X_train, X_test, y_train, y_test = train_test_split(X_var, y_var, test_size = 0.2, random_state = 0)  print(cl('X_train shape : {}'.format(X_train.shape), attrs = ['bold'], color = 'black')) print(cl('X_test shape : {}'.format(X_test.shape), attrs = ['bold'], color = 'black')) print(cl('y_train shape : {}'.format(y_train.shape), attrs = ['bold'], color = 'black')) print(cl('y_test shape : {}'.format(y_test.shape), attrs = ['bold'], color = 'black'))

Output:

X_train shape : (160, 5) X_test shape : (40, 5) y_train shape : (160,) y_test shape : (40,)

Now we have all the components to build the decision tree model. So, let's go ahead and build our model in python.

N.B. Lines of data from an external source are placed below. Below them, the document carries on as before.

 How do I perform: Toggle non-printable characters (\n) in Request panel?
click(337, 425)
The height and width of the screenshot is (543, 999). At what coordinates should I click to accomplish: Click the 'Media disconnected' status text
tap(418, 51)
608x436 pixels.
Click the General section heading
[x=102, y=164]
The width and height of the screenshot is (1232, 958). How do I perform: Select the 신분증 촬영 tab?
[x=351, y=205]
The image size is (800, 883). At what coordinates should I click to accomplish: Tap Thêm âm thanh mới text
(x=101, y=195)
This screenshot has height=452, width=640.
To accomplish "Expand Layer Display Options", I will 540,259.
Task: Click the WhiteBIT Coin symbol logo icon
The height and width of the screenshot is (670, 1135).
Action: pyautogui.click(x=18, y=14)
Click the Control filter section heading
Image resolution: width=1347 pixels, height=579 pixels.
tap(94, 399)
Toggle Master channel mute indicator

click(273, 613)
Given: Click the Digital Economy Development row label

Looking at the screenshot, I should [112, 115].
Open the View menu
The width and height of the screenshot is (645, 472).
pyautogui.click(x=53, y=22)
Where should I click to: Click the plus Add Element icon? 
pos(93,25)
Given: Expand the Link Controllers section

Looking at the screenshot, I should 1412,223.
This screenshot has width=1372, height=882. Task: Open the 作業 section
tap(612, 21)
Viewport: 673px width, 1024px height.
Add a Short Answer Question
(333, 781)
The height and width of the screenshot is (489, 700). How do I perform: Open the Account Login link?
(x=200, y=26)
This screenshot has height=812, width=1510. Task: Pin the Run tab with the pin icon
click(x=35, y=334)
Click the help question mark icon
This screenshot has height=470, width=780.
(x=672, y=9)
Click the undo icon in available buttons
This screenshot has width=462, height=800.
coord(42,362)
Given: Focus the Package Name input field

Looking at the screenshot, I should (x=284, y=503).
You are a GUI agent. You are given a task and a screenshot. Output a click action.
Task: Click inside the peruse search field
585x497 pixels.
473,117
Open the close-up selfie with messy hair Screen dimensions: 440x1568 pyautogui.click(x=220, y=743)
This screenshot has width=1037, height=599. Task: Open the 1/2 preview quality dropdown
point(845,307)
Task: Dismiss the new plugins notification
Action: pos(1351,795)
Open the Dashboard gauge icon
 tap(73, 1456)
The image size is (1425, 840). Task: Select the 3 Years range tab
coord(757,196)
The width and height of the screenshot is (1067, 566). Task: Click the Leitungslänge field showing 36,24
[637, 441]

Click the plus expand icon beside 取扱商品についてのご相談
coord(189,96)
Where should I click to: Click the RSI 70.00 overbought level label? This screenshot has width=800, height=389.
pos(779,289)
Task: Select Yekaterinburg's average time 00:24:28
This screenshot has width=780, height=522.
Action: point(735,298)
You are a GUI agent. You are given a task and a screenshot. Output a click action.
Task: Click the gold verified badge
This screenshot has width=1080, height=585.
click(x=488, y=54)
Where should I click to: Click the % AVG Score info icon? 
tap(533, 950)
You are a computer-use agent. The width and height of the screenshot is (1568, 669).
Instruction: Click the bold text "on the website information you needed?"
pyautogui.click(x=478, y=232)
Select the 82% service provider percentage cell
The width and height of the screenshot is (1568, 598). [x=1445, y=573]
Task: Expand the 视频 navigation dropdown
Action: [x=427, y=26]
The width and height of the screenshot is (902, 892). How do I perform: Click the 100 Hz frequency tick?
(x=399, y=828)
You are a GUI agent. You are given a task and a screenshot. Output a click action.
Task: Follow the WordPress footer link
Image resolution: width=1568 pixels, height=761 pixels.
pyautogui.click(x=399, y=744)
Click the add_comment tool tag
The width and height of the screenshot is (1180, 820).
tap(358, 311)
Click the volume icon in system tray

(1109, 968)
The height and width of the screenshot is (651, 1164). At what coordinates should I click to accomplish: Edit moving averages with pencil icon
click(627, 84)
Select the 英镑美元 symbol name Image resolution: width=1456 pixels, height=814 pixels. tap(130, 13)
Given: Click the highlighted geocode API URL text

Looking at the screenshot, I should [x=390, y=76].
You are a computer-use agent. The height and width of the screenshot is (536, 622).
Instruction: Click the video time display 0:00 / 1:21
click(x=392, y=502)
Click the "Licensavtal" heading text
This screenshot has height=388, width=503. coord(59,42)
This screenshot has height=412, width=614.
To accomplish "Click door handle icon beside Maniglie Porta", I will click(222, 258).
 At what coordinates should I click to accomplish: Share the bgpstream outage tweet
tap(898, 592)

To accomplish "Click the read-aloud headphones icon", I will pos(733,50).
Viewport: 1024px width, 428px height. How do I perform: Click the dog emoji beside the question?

Step 5: Build model and prediction

With the help of the "DecisionTreeClassifier" algorithm provided by the scikit learning package, it is feasible to build a decision tree. Afterwards, we can use our trained model to predict our data. Finally, the accuracy of our prediction results can be calculated using the "Accuracy" evaluation metric. Let’s use python to complete this process!

Python implementation:

model = dtc(criterion = 'entropy', max_depth = 4) model.fit(X_train, y_train)  pred_model = model.predict(X_test)  print(cl('Accuracy of the model is {:.0%}'.format(accuracy_score(y_test, pred_model)), attrs = ['bold']))

Output:

Accuracy of the model is 88%

在代码的第一步中，我们定义了一个名为“model”变量的变量，我们在其中存储DecisionTreeClassifier模型。接下来，我们将使用我们的训练集对模型进行拟合和训练。之后，我们定义了一个变量，称为“pred_model”变量，其中我们将模型预测的所有值存储在数据上。最后，我们计算了我们的预测值与实际值的精度，其准确率为88%。

步骤6：可视化模型

现在我们有了决策树模型，让我们利用python中scikit learn包提供的“plot_tree”函数来可视化它。按照代码从python中的决策树模型生成一个漂亮的树图。

Python实现：

feature_names = df.columns[:5] target_names = df['Drug'].unique().tolist()  plot_tree(model,            feature_names = feature_names,            class_names = target_names,            filled = True,            rounded = True)  plt.savefig('tree_visualization.png')

输出：

结论

有很多技术和其他算法用于优化决策树和避免过拟合，比如剪枝。虽然决策树通常是不稳定的，这意味着数据的微小变化会导致最优树结构的巨大变化，但其简单性使其成为广泛应用的有力候选。在神经网络流行之前，决策树是机器学习中最先进的算法。其他一些集成模型，比如随机森林模型，比普通决策树模型更强大。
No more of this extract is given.